Over the past almost two years, the Biden administration has broken records with its nominations and confirmations in regard to diversity and the pace of judicial nominations.

Over the past almost two years, the Biden administration has broken records with its nominations and confirmations in regard to diversity and the pace of judicial nominations. Allan Baxter/Getty Images

With a New Congress, Comes Another Try for Biden’s Nominees

“We seek the swift confirmation of many critical, crucial, high-qualified nominees to serve across the administration,” said White House Press Secretary Karine Jean-Pierre.

With the start of the new session of Congress, the White House is working to renominate individuals who were not confirmed during the last one.

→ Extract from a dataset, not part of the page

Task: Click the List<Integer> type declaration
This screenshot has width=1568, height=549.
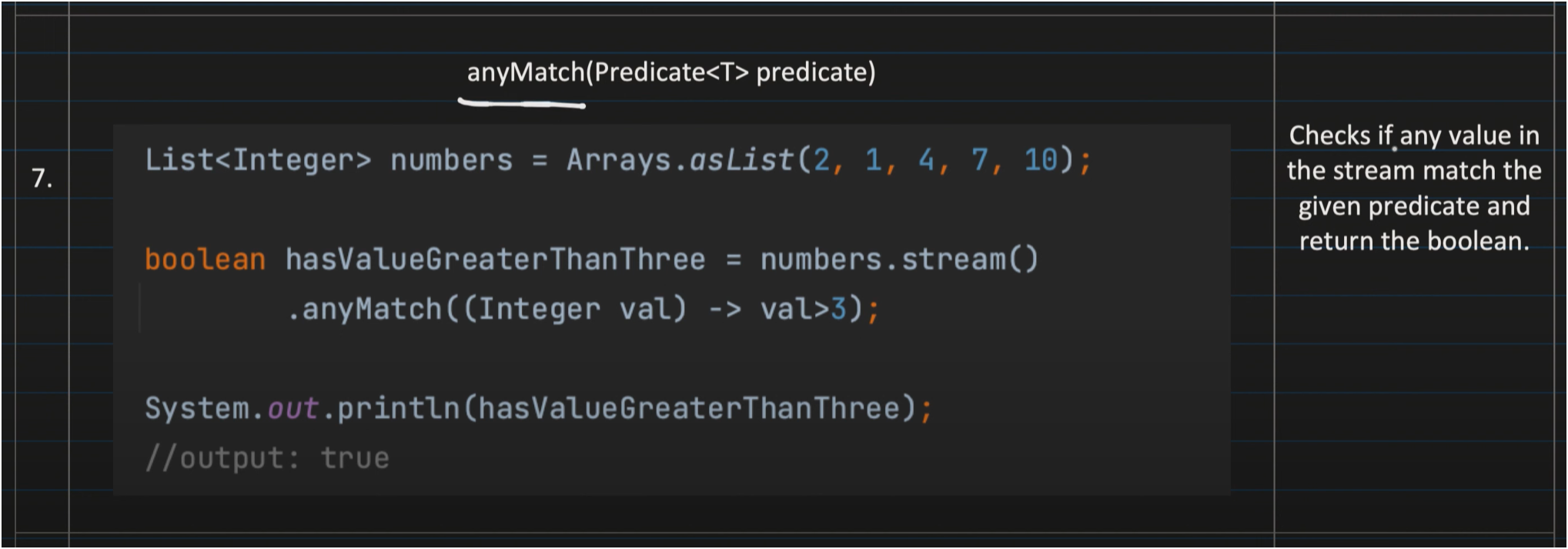Action: click(x=258, y=160)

Now that the Democrats have increased their majority in the Senate in the midterm elections and don’t need the vice president as tie breaker, the Biden administration will likely have an easier time getting its nominees through than if the chamber had flipped. Over the past almost two years, the Biden administration has broken records with its nominations and confirmations in regard to diversity and the pace of judicial nominations. 

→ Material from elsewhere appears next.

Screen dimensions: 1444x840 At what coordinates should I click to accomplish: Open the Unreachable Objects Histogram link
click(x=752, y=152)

“We seek the swift confirmation of many critical, crucial, high-qualified nominees to serve across the administration,” White House Press Secretary Karine Jean-Pierre said during a gaggle on Wednesday when asked if the White House will be renominating everybody who was nominated in the previous Congress. “We'll be renominating a number of officials in the coming weeks. I don't have a specific number to share with you at this time.” 

However, she noted the White House “did a good portion” on Tuesday, which included many U.S. ambassadors and judges as well as some agency heads, key national security positions and members of bipartisan boards and commission. Some of the specific roles were: commissioner of the Internal Revenue Service, general counsel for the Veterans Affairs Department, assistant secretary of the Defense Department and administration of the Federal Aviation Administration. 

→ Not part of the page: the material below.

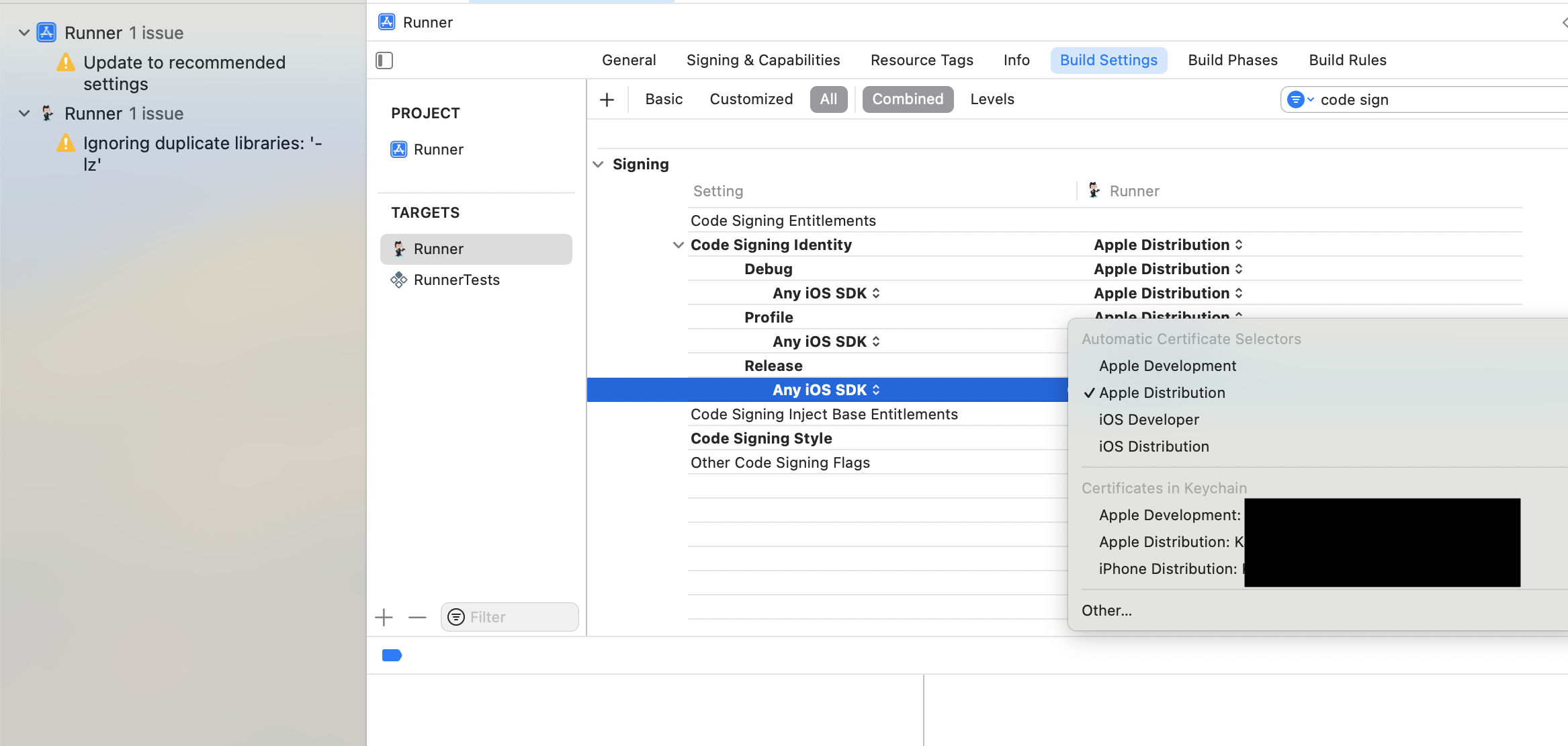1568x746 pixels.
Task: Select 'Other...' in the certificate menu
Action: 1106,610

Jean-Pierre said the White House is not “hiding the ball” on those they don’t want to nominate anymore, but rather working through the process. The individuals renominated on Tuesday “are critical to our public safety, critical to our national security, and incredibly important…for the American people.  

The Senate has confirmed 512 of President Biden’s nominees in his almost two years in office, 80 are currently pending before the Senate and the president has yet to nominate 82, according to The Washington Post and the nonprofit Partnership for Public Service’s tracker for major positions, which does not include judges, marshals, U.S attorneys or military appointments. 

Late last month, Senate Majority Leader Chuck Schumer, D-N.Y., stated that during the 117th Congress the Senate made history by “confirming more judges than either of the two previous administrations, elevating the first Black woman to the Supreme Court in Justice Ketanji Brown Jackson and bringing meaningful and previously lacking diversity to the federal bench, making our courts more reflective of our country.” 

The Partnership for Public Service has long been a proponent of reducing the number of Senate confirmed positions. In early 2020 it released a study that the confirmation process was twice as long in 2019 as it was in 1981. 

“The complexity of the appointment process makes it difficult for any president to get a full team in place quickly, and this hampers the functioning of federal agencies that must cope with leadership voids for long periods of time,” Max Stier, president and CEO of the Partnership wrote in an opinion article for The Hill last month. “A smaller corps of politically appointed officials, supported by career employees, will promote professional expertise, stability and greater accountability to Congress and the public.”